Einde inhoudsopgave
Besluit aftrek van omzetbelasting 2020
4.3.1 Aftrek bij privégebruik
Geldend
Geldend vanaf 15-12-2020
- Bronpublicatie:
24-11-2020, Stcrt. 2020, 63000 (uitgifte: 14-12-2020, regelingnummer: 2020-167584)
- Inwerkingtreding
15-12-2020
- Bronpublicatie inwerkingtreding:
24-11-2020, Stcrt. 2020, 63000 (uitgifte: 14-12-2020, regelingnummer: 2020-167584)
- Vakgebied(en)
Omzetbelasting / Aftrek en teruggaaf
Het btw-regime voor onroerende zaken die een ondernemer zowel gebruikt voor bedrijfsdoeleinden als voor privédoeleinden, is met ingang van 1 januari 2011 gewijzigd. De wijziging van het btw-regime vloeit voort uit de implementatie van de Technische Herzieningsrichtlijn in de Nederlandse btw-regelgeving (Wet van 16 december 2010, Stb. 2010, nr. 842, Wijziging van de wet in verband met de implementatie van de Technische Herzieningsrichtlijn). De wijziging geldt voor onroerende zaken die vanaf 1 januari 2011 aan ondernemers worden geleverd (waaronder begrepen opgeleverd) en die niet vallen onder de overgangsregeling als bedoeld in artikel II van de Wet van 16 december 2010, Stb. 2010, nr. 842 (zie § 4.3.4). Voor de overige onroerende zaken blijft het regime voor de aftrek van belasting gelden dat van toepassing was vóór 1 januari 20111..
Het nieuwe regime houdt in dat een ondernemer de btw die drukt op de aanschaf/oplevering van een onroerende zaak die hij deels voor economische handelingen en deels privé gebruikt, alleen kan aftrekken voor zover de onroerende zaak tot zijn bedrijfsvermogen behoort en de btw toerekenbaar is aan belaste handelingen (artikel 15, eerste lid, laatste alinea, van de wet). Gebruik voor privédoeleinden van de ondernemer of van zijn personeel, of meer in het algemeen voor andere dan bedrijfsdoeleinden, behoort daar niet toe en geeft geen recht op aftrek van belasting. Tegenover de aftrekuitsluiting voor het privégebruik van de onroerende zaak staat dat de ondernemer geen btw meer hoeft te voldoen over het privégebruik van de zaak. Dit gebruik van onroerende zaken wordt niet aangemerkt als een belaste handeling in de zin van artikel 4, tweede lid, onderdeel a, van de wet.

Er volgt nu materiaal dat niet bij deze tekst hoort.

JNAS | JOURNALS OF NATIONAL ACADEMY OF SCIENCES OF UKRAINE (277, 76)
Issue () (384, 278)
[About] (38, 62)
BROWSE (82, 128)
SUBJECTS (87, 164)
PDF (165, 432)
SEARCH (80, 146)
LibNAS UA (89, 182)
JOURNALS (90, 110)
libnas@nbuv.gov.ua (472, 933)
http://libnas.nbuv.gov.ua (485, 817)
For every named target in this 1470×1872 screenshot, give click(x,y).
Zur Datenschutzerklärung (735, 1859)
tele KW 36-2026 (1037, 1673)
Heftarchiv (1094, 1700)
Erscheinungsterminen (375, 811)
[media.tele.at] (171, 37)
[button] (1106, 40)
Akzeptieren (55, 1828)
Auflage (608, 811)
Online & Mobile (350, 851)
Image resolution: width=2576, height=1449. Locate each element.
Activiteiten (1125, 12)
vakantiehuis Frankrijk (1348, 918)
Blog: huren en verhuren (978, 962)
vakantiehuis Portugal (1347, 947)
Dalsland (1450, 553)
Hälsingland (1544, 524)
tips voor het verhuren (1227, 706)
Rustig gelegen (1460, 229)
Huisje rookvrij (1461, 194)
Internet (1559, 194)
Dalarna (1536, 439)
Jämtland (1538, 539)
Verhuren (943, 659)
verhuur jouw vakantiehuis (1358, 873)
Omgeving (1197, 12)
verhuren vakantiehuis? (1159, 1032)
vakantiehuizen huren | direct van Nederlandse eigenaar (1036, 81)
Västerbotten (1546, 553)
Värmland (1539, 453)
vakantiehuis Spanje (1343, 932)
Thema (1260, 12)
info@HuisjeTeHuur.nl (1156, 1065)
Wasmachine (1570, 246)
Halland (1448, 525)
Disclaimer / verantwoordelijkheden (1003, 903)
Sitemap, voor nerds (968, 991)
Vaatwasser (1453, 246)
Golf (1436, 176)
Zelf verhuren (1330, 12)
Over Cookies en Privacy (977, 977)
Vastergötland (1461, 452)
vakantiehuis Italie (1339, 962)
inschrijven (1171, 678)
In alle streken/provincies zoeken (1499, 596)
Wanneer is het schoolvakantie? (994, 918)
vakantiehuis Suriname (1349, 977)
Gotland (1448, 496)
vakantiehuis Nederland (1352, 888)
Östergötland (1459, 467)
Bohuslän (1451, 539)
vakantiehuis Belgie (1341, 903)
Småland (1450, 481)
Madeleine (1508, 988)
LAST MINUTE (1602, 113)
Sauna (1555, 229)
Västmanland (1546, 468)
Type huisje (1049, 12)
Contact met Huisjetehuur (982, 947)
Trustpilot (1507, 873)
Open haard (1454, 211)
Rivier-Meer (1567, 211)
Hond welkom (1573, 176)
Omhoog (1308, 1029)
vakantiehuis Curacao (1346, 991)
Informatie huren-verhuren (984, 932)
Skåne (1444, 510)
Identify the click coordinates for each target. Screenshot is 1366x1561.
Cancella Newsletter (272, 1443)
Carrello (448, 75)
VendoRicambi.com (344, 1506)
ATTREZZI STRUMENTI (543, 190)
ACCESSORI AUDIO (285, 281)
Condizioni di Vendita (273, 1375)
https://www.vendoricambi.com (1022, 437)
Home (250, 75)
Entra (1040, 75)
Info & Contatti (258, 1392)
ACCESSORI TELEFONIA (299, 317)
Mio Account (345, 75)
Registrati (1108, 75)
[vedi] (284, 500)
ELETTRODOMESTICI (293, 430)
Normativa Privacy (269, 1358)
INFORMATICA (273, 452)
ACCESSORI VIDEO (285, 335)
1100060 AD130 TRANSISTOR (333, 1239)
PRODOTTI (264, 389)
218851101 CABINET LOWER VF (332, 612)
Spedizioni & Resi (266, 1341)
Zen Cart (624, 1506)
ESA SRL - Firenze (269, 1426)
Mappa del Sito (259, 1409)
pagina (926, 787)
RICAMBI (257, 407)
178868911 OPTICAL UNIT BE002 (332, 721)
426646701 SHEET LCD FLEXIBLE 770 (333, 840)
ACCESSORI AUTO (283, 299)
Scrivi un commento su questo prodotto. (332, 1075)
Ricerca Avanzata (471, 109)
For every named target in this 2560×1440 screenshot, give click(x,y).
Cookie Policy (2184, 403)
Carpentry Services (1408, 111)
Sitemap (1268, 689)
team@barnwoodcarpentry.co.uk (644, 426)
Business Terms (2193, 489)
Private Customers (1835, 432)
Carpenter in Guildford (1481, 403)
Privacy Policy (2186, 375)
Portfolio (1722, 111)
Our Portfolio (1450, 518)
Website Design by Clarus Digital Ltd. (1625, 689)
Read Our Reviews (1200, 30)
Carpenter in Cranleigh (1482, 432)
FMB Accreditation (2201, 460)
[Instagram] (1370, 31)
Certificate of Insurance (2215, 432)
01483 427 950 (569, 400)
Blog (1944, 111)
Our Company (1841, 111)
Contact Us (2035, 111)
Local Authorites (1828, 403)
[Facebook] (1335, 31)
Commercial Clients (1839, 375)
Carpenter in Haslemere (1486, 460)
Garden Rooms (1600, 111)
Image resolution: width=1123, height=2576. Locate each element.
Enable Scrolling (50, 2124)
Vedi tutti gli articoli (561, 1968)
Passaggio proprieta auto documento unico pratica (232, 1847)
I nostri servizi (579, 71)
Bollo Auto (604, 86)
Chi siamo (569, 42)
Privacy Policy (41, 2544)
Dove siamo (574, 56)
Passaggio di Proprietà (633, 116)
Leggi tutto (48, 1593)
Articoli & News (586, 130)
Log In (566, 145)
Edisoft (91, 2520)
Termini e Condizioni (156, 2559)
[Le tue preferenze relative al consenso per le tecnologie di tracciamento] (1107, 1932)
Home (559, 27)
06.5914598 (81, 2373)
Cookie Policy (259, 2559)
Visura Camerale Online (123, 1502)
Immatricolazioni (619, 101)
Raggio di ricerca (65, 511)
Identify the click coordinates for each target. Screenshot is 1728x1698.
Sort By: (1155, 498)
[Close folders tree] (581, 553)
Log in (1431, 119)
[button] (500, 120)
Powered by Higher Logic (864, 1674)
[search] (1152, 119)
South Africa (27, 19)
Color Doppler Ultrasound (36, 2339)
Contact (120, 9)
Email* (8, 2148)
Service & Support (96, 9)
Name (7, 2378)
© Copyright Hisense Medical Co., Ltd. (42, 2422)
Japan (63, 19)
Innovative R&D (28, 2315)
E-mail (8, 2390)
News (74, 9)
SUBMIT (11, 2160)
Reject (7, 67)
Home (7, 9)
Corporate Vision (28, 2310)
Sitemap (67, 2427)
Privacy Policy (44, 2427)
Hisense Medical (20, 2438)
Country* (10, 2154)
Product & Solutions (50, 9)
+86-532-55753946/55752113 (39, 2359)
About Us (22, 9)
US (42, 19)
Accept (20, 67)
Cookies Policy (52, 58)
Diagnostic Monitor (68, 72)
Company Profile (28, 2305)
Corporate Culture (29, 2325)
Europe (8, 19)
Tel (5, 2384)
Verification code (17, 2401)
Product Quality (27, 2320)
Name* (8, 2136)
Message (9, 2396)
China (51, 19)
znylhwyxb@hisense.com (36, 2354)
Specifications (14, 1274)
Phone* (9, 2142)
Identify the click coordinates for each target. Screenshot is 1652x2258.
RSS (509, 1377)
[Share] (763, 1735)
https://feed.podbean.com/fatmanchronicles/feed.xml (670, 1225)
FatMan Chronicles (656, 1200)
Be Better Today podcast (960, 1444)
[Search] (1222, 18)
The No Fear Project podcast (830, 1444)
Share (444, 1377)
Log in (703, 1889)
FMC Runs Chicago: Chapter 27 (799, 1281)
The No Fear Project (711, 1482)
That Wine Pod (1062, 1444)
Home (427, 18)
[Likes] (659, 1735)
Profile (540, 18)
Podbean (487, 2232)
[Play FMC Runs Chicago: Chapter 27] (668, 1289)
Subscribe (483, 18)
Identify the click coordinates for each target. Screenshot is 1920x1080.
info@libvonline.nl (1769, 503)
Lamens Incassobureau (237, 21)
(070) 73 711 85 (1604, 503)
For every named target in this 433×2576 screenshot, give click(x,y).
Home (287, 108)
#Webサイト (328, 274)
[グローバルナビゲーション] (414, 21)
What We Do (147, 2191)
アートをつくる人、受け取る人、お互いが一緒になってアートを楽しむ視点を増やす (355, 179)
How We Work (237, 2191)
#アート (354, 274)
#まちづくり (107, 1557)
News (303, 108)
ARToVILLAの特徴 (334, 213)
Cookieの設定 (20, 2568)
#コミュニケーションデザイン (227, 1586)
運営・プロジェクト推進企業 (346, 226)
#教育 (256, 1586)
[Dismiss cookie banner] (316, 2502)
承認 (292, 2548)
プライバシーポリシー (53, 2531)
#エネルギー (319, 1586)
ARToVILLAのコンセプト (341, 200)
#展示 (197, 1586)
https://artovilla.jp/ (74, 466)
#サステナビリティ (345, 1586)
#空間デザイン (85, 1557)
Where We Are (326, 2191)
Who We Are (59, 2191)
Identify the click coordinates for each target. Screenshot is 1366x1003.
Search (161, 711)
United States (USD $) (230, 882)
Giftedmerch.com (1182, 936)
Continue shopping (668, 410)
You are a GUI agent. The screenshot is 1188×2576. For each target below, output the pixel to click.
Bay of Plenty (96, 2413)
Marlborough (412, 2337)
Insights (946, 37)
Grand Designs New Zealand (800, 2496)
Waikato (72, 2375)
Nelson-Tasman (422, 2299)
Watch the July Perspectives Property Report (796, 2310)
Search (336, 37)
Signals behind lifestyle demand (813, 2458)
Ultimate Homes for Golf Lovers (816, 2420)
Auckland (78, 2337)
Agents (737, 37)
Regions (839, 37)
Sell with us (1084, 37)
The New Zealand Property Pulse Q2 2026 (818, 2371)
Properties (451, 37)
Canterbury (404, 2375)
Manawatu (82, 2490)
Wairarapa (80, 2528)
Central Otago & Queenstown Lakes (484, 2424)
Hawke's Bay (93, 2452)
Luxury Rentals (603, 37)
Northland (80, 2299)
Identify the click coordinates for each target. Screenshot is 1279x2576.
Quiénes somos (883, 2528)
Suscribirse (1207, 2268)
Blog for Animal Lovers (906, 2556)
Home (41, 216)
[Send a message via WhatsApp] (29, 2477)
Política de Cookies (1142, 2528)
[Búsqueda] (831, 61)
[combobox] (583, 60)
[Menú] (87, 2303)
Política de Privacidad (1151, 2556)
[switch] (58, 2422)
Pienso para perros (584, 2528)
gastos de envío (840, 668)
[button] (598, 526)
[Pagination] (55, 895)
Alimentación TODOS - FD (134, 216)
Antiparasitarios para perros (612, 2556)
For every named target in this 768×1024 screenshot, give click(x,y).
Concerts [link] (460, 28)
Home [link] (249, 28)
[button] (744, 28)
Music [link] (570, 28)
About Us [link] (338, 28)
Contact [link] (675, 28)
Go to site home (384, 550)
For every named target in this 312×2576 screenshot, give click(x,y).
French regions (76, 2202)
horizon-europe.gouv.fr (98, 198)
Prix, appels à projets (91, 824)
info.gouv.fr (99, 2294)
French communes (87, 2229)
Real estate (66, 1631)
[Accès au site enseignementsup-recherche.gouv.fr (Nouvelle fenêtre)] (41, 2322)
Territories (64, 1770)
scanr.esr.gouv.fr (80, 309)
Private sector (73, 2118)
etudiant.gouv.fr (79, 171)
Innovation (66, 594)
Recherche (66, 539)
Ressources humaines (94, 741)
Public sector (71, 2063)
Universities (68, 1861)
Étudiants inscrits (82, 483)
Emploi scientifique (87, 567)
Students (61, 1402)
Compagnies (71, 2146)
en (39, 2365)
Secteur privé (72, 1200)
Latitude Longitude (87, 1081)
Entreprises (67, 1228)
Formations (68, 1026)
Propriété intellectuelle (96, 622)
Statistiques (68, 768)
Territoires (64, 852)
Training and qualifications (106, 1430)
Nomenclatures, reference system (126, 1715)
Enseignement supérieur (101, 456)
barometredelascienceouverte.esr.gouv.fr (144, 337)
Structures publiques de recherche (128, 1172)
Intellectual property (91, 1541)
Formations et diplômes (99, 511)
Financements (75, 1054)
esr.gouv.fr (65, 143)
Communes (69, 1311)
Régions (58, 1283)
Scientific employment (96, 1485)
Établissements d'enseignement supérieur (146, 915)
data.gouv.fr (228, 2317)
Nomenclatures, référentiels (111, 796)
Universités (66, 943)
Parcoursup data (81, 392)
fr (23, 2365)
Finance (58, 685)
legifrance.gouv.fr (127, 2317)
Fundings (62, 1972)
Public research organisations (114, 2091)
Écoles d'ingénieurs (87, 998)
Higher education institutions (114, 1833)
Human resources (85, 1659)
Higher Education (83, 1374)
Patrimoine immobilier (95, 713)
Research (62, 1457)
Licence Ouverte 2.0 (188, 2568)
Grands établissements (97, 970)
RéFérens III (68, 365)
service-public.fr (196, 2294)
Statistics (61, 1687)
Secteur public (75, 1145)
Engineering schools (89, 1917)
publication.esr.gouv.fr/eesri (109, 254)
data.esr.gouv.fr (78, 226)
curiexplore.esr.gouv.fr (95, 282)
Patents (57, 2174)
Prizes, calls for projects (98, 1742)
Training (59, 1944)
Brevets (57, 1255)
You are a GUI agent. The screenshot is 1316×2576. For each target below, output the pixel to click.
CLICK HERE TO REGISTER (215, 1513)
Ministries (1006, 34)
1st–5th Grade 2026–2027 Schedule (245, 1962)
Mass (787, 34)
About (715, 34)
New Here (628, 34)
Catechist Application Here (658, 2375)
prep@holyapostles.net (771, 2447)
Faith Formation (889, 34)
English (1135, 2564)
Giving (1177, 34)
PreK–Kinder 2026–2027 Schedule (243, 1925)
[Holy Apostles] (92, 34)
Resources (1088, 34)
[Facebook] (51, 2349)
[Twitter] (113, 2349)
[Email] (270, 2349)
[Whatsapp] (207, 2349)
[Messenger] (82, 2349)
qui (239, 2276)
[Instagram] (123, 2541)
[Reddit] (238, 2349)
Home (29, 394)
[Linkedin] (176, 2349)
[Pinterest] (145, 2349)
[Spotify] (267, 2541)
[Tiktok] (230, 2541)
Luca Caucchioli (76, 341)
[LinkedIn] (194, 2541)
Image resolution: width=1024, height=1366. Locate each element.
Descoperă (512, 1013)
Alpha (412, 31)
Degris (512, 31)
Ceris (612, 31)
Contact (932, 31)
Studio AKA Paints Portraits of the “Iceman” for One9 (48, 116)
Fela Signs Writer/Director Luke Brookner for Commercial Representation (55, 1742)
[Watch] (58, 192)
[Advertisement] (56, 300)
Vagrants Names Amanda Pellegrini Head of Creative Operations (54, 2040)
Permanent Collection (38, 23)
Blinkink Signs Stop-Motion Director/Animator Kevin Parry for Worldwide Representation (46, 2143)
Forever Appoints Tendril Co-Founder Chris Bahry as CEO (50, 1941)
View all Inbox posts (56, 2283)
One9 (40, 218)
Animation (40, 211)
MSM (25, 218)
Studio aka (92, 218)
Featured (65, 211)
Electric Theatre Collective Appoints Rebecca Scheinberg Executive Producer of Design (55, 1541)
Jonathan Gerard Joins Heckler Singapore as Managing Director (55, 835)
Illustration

Verder voorziet het nieuwe regime in een herziening van de aftrek van de aanschaf-btw bij wijzigingen in het gebruik voor belaste handelingen en het privégebruik gedurende de herzieningstermijn die geldt voor de onroerende zaak. De herziening geldt zowel voor op- als neerwaartse wijzigingen in het privégebruik, voor zover de ondernemer de onroerende zaak tot zijn bedrijfsvermogen heeft gerekend (zie § 4.3.2 en § 4.3.3).
Als de ondernemer er – uiterlijk bij de eerste ingebruikneming2. – voor kiest om de onroerende zaak volledig tot zijn privévermogen te rekenen, plaatst hij de zaak daarmee buiten de werkingssfeer van de btw. De ondernemer heeft dan geen recht op aftrek van de aanschaf-btw, ook al bestemt en gebruikt hij de zaak deels voor belaste handelingen. Hij kan daarna niet meer op deze keuze terugkomen.
Voetnoten
Gelet op artikel 5a van de beschikking geldt dat regime feitelijk totdat de herzieningstermijn is verstreken.
HR 15 april 2011, nr. 10/00275, ECLI:NL:HR:2011:BQ1213.